A continuation of my reflections on some of the questions I asked upon beginning this 360 straight days of yoga practice.  I asked, will I:
  • Master more challenging poses that we do once in awhile in yoga class and then don't return to again for several months, so that I never really feel like I've fully learned how to properly execute them? Poses like Bakasana
I did Bakasana in my home practice yesterday.  It is one of those poses that sometimes feels like second nature to get into. Then on other days, I feel totally befuddled about where to place my knees against my arms--it just feels not quite right, even if I'm placing the knees in the exact same place as I did the day before, when it felt easier than pie.
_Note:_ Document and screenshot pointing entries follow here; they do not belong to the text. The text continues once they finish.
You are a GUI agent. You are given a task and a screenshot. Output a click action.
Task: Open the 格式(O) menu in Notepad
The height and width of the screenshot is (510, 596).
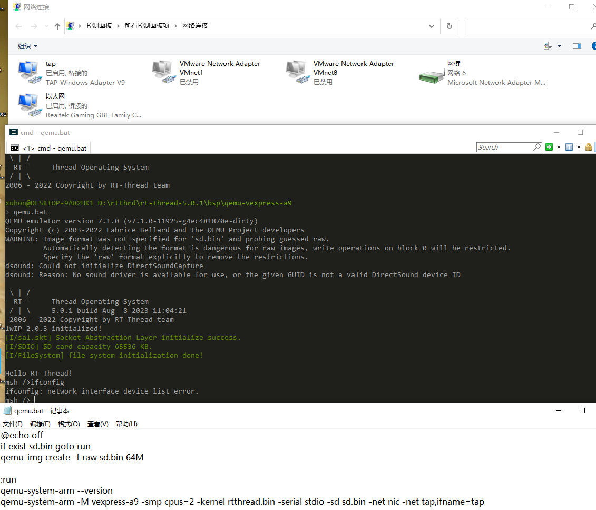pyautogui.click(x=69, y=424)
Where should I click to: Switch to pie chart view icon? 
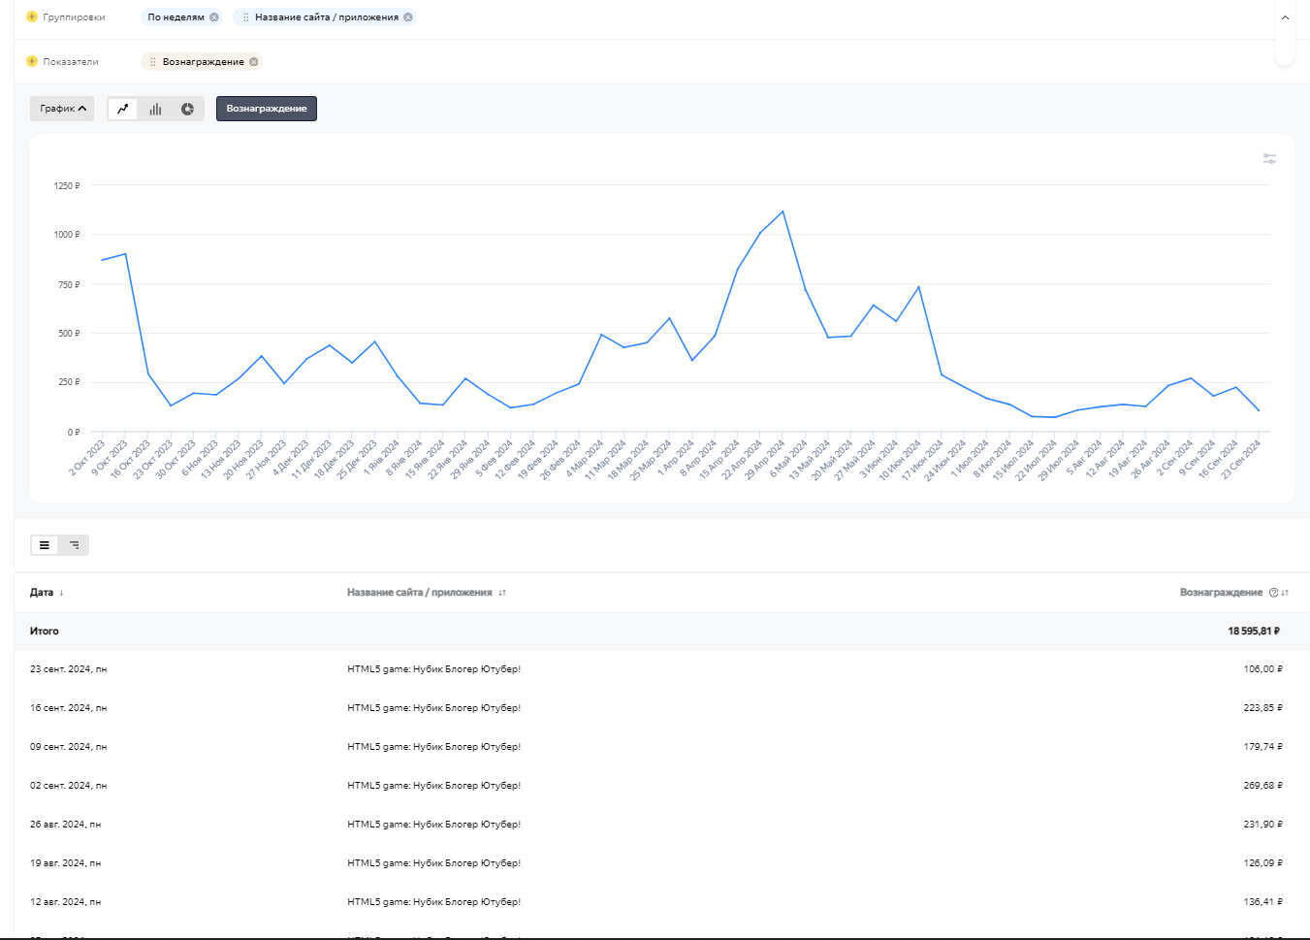(187, 109)

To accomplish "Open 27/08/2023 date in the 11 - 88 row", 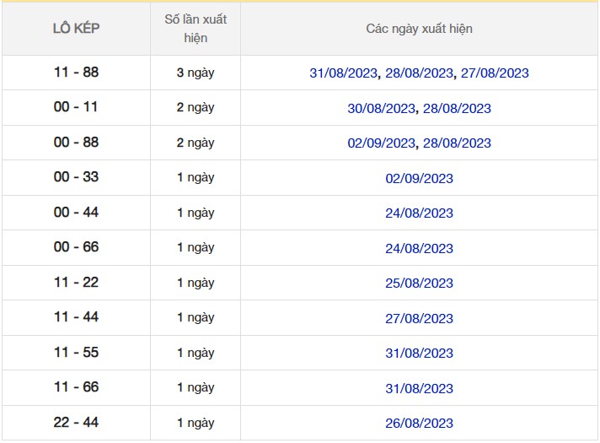I will click(495, 73).
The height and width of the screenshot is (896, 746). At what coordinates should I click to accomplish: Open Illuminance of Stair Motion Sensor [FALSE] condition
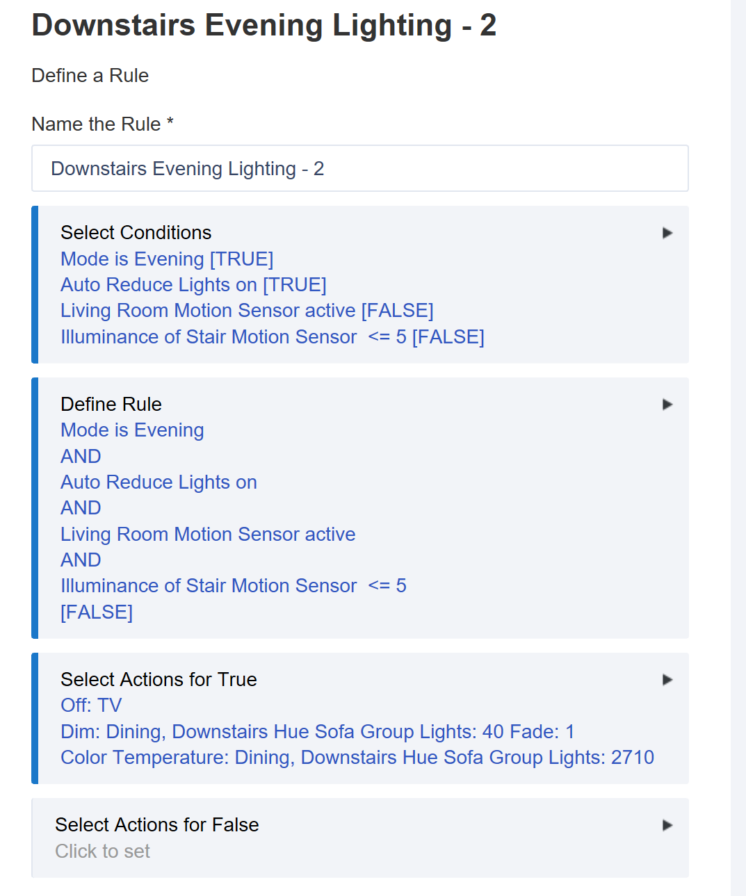[x=273, y=337]
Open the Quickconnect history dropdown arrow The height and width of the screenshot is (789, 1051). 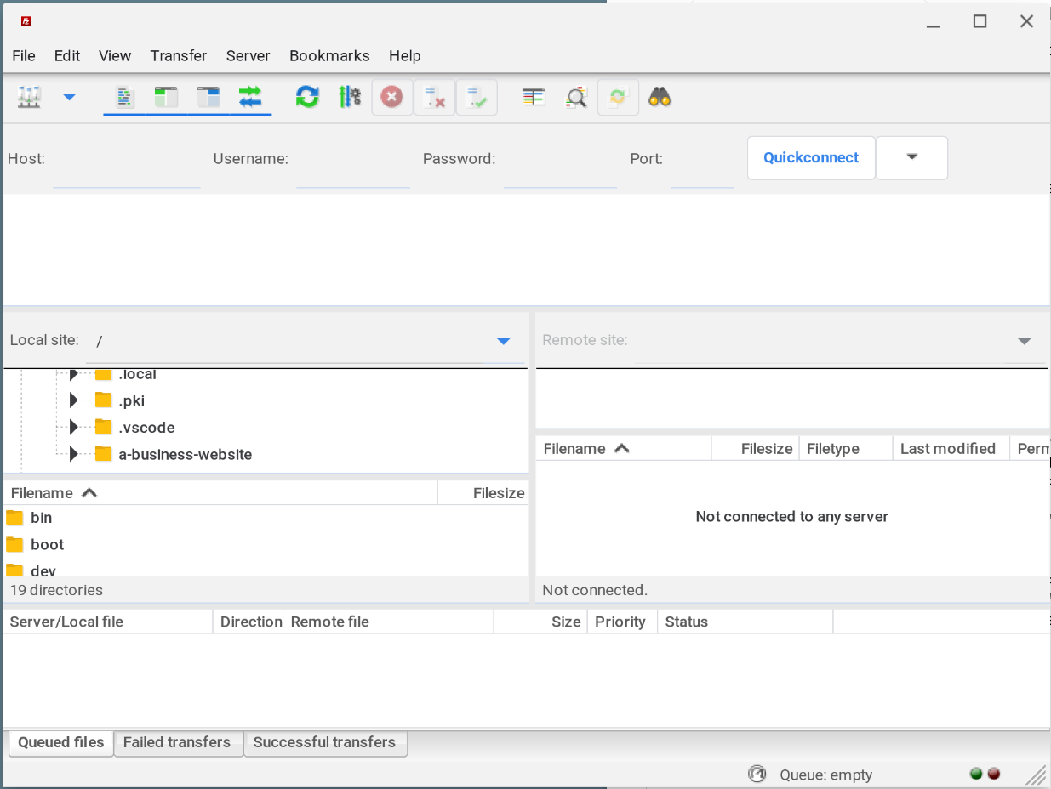tap(911, 157)
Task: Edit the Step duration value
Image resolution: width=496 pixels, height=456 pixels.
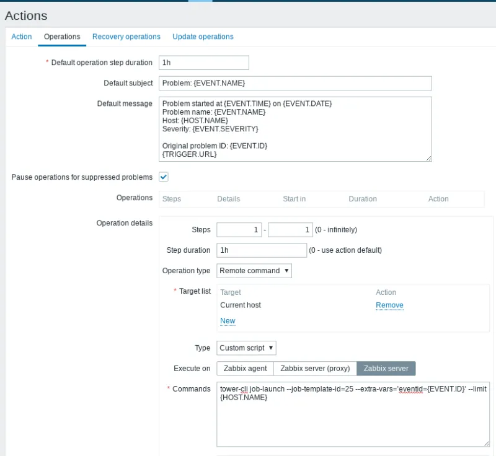Action: click(x=261, y=250)
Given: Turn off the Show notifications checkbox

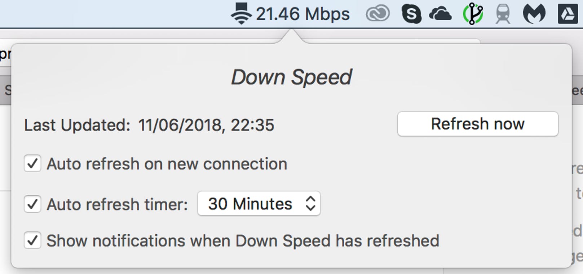Looking at the screenshot, I should (32, 240).
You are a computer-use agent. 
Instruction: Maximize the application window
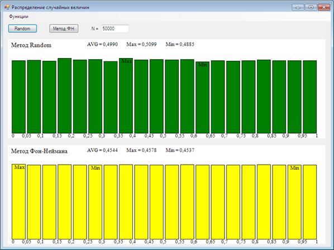click(x=311, y=7)
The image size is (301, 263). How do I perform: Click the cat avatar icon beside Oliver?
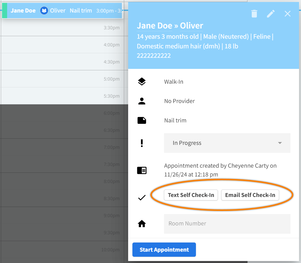pos(44,11)
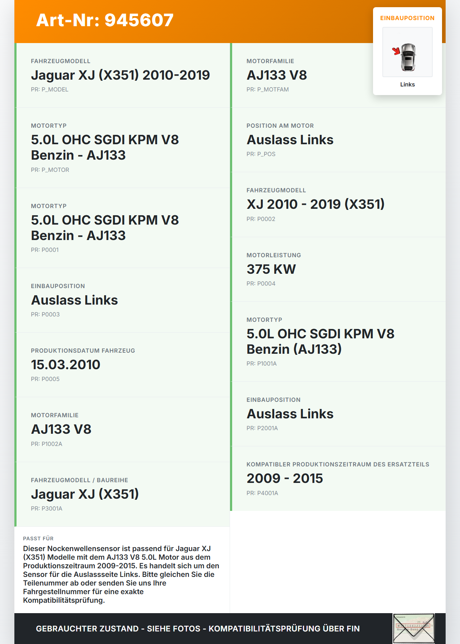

Anyway, I do feel like I am more capable and skilled with Bakasana, in general.  Some of the other challenge poses I've worked on in class and at home this year, however, I am a long, long way from comfortable.  Perhaps you remember this one:

Ah, good ole Eka Pada Galavasana... I quit working on this one because I was sick of looking like a battered woman.  The pressure of my foot against my arm gave me bruises that looked like someone had grabbed me really hard.  It wasn't such a big deal when the weather was cool outside, but when tank top weather arrived....  Also, my leg injury sort of put a hamper on this one.  Take-Away Lesson: You can't be Super Woman when you walk with a hobble.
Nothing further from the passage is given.